Date of Award

5-9-2014

Degree Type

Dissertation

Degree Name

Doctor of Philosophy (PhD)

Department

Accountancy

First Advisor

Dr. Siva Nathan

Second Advisor

Dr. Lawrence D. Brown

Third Advisor

Dr. Nerissa C. Brown

Fourth Advisor

Dr. Laura Swenson

Abstract

Prior literature shows firms manage analysts’ earnings expectations downward to avoid negative earnings surprises. Recent studies find an increasing number of analysts forecast both cash flow and earnings, providing two explicit targets managers seek to achieve. Nonetheless, the literature is unclear on whether firms manage analysts’ operating cash flow and/or accrual components of expected earnings to meet or beat analysts’ cash flow and earnings forecasts, and which firm characteristics motivate firms to engage in the expectations management strategies.

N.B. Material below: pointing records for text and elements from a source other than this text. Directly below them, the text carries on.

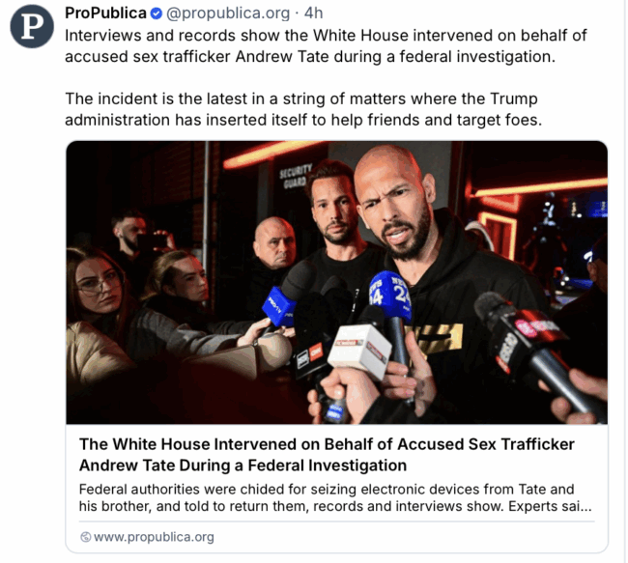
Task: Click the ProPublica 'P' avatar logo
Action: (32, 26)
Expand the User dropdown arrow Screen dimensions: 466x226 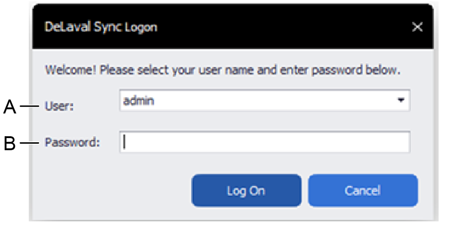tap(401, 100)
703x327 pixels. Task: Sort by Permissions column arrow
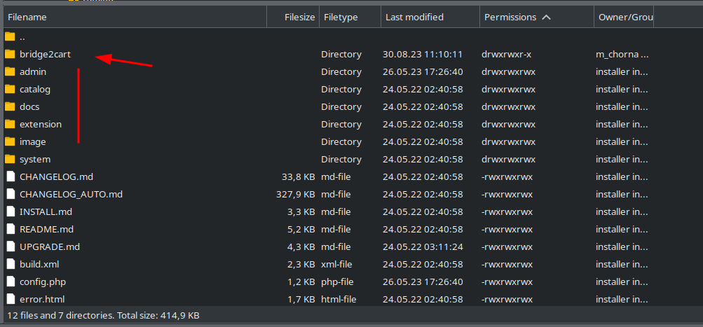tap(546, 18)
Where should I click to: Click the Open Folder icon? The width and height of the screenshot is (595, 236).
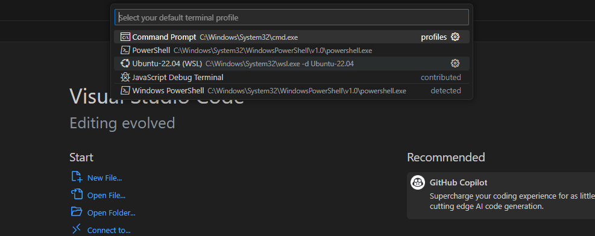click(x=77, y=211)
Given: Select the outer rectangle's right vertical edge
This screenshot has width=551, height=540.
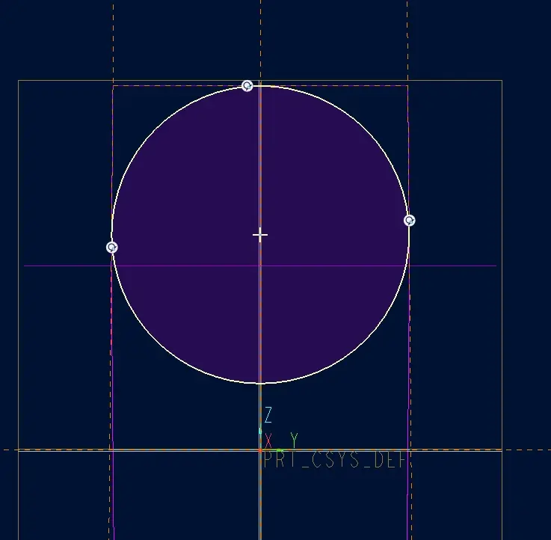Looking at the screenshot, I should [502, 310].
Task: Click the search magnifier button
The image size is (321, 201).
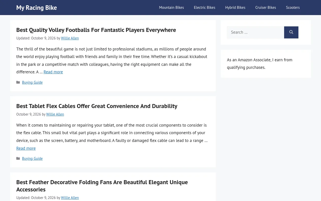Action: [x=291, y=32]
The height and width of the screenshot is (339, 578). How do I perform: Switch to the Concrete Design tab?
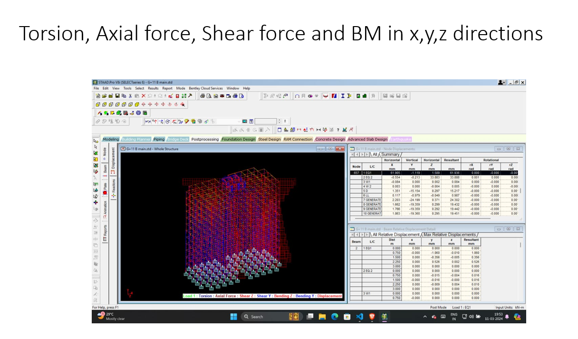click(x=330, y=139)
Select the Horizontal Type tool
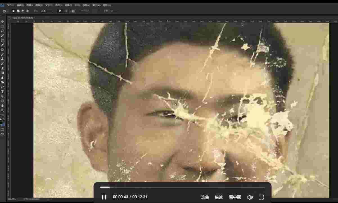This screenshot has height=203, width=338. (2, 92)
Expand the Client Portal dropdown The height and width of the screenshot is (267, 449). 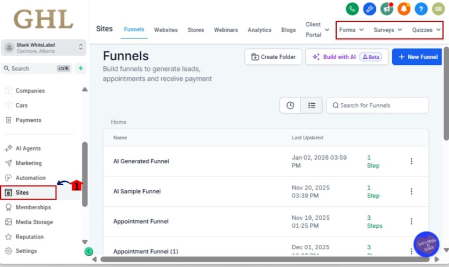(317, 30)
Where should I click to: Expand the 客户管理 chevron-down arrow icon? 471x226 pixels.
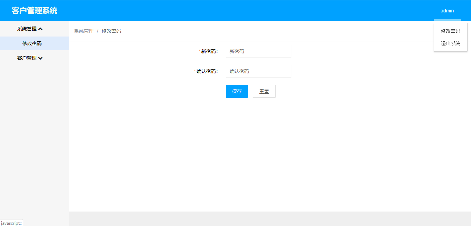[x=40, y=58]

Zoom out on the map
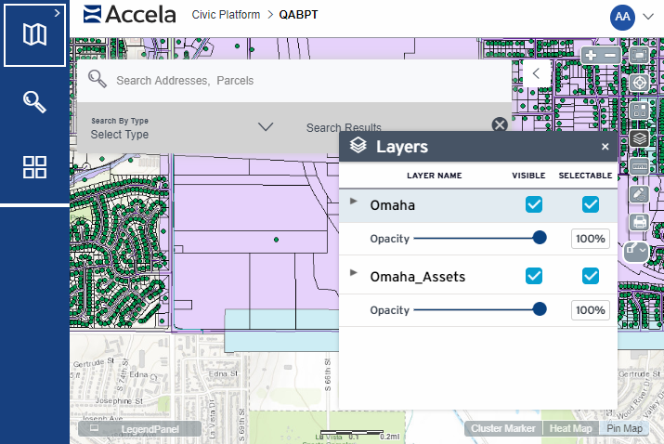(610, 56)
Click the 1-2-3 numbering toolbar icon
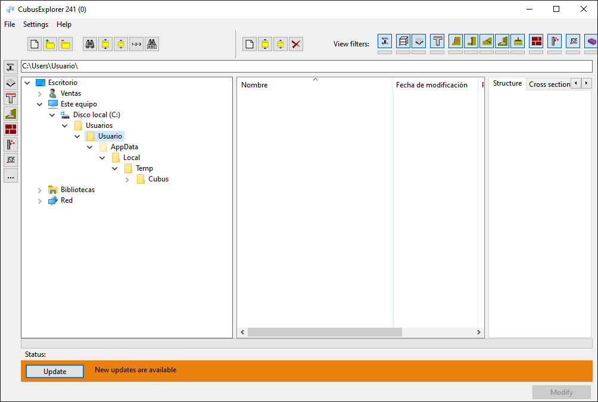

This study decomposes earnings expectations management into its two mutually exclusive and collectively exhaustive parts: cash flow expectations management and accrual expectations management, and examines whether cross-sectional differences in the likelihood of firms engaging in downward cash flow or accrual expectations management depend on firm-specific characteristics. Overall, I find firms with lower cash flow growth and firms that miss prior-period cash flow forecasts engage in downward cash flow expectations management, and these firms engage in downward cash flow expectations management over and above downward accrual expectations management. I also find firms with better financial health, larger market shares, lower institutional ownership and less bloated balance sheets are likely to walk down both analysts’ cash flow and accrual forecasts.